La explosión paulista sacó a la luz las llagas sociales del pujante Brasil, la crisis social, la pobreza, la corrupción, la penetración del narcotráfico y la impunidad. El gobernador de Sao Paulo, Claudio Lembo, acusó a la burguesía de ser, "una minoría blanca muy perversa, y dijo que Brasil sólo cree en la camiseta de la selección, pero es un país que sólo sabe de derrotas, derrotas sociales. Me asusto con la realidad social brasileña, sostuvo Lembo. Lo que pasó fue un alerta para Brasil. La situación social y el cáncer del crimen es mucho mayor de lo que se imaginaba. Ese es el balance de estos días de conflicto".

La crisis también dejó expuesta una nueva veta de corrupción en un país cansado de denuncias sobre las oscuras maniobras en las alturas del poder: dos días antes de ordenar los atentados, Marcola fue informado sobre los planes de traslado de los jefes del PCC a un penal alejado de Sao Paulo. El plan había sido discutido en la Comisión Parlamentaria de Investigación sobre el Tráfico de Drogas. Dos abogados de Marcola compraron la grabación de la sesión a uno de los empleados de la Cámara y se la pasaron a Marcola, que la discutió en conferencia con sus subalternos de las distintas cárceles antes de iniciar la matanza.

De la mano con la corrupción va la impunidad, con capos del narcotráfico que manejan todo desde la cárcel a través de sus teléfonos celulares. Como consecuencia de los hechos de esta semana, el gobierno está discutiendo endurecer las medidas de seguridad carcelaria, como someter a los jefes mafiosos a un régimen carcelario especial durante 720 días prorrogables por el mismo plazo, el bloqueo de conversaciones desde teléfonos celulares en las cárceles, prohibición de ingreso de otros aparatos como televisores, reducción de las visitas de los abogados y de las mujeres, que constituyen una verdadera red de información y de logística.

Ante el aumento de la violencia, crece la inseguridad social. Por eso, la venta de carros blindados aumentó 30 por ciento esta semana en Sao Paulo.

Empeñado en una austera política fiscal, el gobierno brasileño no cumple con los traslados de fondos establecidos a los Estados, hace recortes presupuestarios que afectan el sistema carcelario, debilitando la seguridad pública. Al mismo tiempo, las grandes urbes brasileñas como Sao Paulo o Rio reciben millones de empobrecidos pobladores que provienen de las zonas campesinas, corridos por el hambre y la violencia, carne de cultivo para el narcotráfico y el crimen organizado.

La conclusión es que el PCC, que las autoridades paulistas habían dado por muerto en 2003, se fortalece. Lo más grave para Alves es que, para terminar la violencia, las fuerzas policiales "están cometiendo muchos asesinatos, formando grupos de exterminio, escuadrones de la muerte, matando muchos inocentes". Según los datos de la organización que Alves preside, hay por lo menos 16 casos de víctimas inocentes hasta el momento.
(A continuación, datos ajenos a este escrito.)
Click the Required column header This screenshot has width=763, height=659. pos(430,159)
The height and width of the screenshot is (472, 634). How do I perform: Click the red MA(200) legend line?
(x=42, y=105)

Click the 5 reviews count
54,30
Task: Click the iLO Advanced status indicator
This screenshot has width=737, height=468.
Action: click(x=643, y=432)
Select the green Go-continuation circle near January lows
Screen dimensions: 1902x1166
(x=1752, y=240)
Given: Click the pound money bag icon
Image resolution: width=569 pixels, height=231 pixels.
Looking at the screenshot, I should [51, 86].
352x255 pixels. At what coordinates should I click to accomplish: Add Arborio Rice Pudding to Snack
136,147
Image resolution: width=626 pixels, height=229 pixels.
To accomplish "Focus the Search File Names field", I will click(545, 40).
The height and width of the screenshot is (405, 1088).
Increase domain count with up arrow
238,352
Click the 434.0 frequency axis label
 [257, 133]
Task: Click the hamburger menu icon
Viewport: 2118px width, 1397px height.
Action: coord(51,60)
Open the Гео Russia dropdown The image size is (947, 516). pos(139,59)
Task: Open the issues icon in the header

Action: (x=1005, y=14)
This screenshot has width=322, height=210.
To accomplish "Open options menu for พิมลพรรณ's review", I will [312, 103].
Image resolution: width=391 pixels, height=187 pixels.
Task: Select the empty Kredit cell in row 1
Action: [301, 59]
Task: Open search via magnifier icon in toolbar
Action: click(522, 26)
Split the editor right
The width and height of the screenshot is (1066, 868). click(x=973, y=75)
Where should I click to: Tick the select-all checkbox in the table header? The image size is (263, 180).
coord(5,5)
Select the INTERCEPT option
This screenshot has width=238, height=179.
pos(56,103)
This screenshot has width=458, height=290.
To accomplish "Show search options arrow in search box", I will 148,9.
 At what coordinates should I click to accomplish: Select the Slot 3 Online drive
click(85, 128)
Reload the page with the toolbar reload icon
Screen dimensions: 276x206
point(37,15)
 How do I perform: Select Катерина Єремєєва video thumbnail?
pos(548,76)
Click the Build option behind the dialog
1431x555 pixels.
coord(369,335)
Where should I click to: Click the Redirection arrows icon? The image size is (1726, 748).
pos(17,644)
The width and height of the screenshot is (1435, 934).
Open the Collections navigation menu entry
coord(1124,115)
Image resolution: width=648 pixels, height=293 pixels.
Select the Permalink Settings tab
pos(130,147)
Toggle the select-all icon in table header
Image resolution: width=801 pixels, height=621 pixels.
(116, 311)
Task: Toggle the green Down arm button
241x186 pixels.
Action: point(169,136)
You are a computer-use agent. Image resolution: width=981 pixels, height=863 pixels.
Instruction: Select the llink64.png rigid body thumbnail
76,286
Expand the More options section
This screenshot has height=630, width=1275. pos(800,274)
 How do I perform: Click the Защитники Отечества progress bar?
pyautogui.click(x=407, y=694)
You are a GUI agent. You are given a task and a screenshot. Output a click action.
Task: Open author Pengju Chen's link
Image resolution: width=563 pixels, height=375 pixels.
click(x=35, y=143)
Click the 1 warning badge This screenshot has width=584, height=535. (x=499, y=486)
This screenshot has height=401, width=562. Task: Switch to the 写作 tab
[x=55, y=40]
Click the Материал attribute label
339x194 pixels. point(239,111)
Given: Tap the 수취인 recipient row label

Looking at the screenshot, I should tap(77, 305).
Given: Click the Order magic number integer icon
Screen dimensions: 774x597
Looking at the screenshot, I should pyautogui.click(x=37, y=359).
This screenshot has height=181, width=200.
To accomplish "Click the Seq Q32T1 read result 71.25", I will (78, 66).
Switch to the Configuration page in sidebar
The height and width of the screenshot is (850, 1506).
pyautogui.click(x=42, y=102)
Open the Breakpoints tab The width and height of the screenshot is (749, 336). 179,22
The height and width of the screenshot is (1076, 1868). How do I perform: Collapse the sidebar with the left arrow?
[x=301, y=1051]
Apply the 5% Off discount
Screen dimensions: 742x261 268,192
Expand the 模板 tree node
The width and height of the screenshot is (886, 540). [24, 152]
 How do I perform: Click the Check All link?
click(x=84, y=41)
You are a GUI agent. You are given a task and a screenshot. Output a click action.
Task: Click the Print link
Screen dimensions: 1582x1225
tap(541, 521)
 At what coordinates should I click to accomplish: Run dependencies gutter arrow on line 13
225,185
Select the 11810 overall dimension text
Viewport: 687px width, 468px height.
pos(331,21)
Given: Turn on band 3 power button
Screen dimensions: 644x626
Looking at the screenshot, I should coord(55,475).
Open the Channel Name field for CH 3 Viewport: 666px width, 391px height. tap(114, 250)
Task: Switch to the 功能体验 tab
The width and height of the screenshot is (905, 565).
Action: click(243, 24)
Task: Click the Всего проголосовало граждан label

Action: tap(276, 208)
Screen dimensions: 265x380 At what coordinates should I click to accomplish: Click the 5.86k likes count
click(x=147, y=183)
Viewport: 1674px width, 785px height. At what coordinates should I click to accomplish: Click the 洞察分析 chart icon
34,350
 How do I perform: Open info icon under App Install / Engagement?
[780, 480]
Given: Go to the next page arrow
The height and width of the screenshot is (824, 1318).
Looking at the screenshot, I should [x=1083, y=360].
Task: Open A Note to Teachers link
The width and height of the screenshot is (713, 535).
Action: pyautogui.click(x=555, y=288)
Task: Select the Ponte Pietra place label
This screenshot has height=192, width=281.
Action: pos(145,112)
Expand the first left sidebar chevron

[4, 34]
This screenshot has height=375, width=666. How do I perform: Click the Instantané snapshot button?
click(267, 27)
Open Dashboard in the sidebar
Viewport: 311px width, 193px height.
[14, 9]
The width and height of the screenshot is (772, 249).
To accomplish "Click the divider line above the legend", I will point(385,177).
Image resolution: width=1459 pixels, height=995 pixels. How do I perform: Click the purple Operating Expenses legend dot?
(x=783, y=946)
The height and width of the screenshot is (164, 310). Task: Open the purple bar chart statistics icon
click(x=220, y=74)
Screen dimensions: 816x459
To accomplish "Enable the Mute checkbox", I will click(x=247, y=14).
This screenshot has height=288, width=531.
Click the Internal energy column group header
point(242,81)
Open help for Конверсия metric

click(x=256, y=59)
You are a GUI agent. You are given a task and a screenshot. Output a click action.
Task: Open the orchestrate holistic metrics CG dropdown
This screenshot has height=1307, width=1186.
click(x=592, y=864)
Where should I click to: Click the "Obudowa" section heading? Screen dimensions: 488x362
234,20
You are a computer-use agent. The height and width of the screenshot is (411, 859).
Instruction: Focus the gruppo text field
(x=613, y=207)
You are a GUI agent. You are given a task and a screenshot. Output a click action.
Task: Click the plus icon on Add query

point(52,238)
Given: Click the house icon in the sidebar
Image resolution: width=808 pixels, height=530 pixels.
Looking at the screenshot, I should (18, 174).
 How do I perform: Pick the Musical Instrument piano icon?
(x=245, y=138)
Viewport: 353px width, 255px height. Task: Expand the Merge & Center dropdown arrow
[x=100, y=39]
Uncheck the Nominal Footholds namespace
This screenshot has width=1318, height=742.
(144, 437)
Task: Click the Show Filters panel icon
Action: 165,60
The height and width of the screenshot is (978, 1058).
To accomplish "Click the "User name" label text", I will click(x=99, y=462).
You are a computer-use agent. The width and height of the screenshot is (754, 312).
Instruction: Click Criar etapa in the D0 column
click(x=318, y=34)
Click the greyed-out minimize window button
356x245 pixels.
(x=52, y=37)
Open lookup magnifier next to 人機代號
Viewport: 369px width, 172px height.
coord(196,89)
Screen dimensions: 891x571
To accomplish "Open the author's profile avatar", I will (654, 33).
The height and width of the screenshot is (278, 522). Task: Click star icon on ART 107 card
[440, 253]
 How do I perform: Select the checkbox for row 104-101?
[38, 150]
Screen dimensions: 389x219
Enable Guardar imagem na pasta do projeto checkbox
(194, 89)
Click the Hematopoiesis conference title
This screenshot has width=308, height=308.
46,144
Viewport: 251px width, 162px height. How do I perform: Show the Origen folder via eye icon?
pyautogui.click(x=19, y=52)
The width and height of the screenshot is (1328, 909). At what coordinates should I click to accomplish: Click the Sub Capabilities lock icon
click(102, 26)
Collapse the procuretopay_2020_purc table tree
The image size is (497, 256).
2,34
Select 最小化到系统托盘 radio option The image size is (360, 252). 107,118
Lula condenó el acuerdo entre la Policía y Marcola. El ministro de Articulación Política Tarso Genro lanzó una dura acusación: "El gobierno estadual prefirió negociar con los delincuentes antes que aceptar la ayuda del gobierno federal". Ese acuerdo, sin embargo, no logró frenar la violencia, pues el viernes murieron 14 pandilleros a manos de las autoridades, mientras se presagiaba un recrudecimiento del conflicto.

Heloísa Helena, la candidata presidencial por el P-SOL, un importante desprendimiento del gobernante Partido de los Trabajadores, recordó que viene llamando la atención por la inminencia de la explosión de ese "barril de pólvora" alimentado por las reducciones presupuestarias y el aumento de la miseria.

El estallido en Sao Paulo sucede a pocos meses de las elecciones presidenciales en las que se juega la reelección de Lula. Su principal oponente es Gerardo Alckmin, precisamente gobernador del estado de Sao Paulo hasta hace un mes, cuando renunció para hacer la campaña presidencial.

Si bien Lula podrá sacar provecho político de la crisis, los encuestados por el diario Folha de Sao Paulo creen que tanto Lula como Alckmin tienen casi la misma responsabilidad: 39 por ciento el Presidente y 37 por ciento el ex gobernador. Tal parece que nadie gana y todos pierden con la crisis.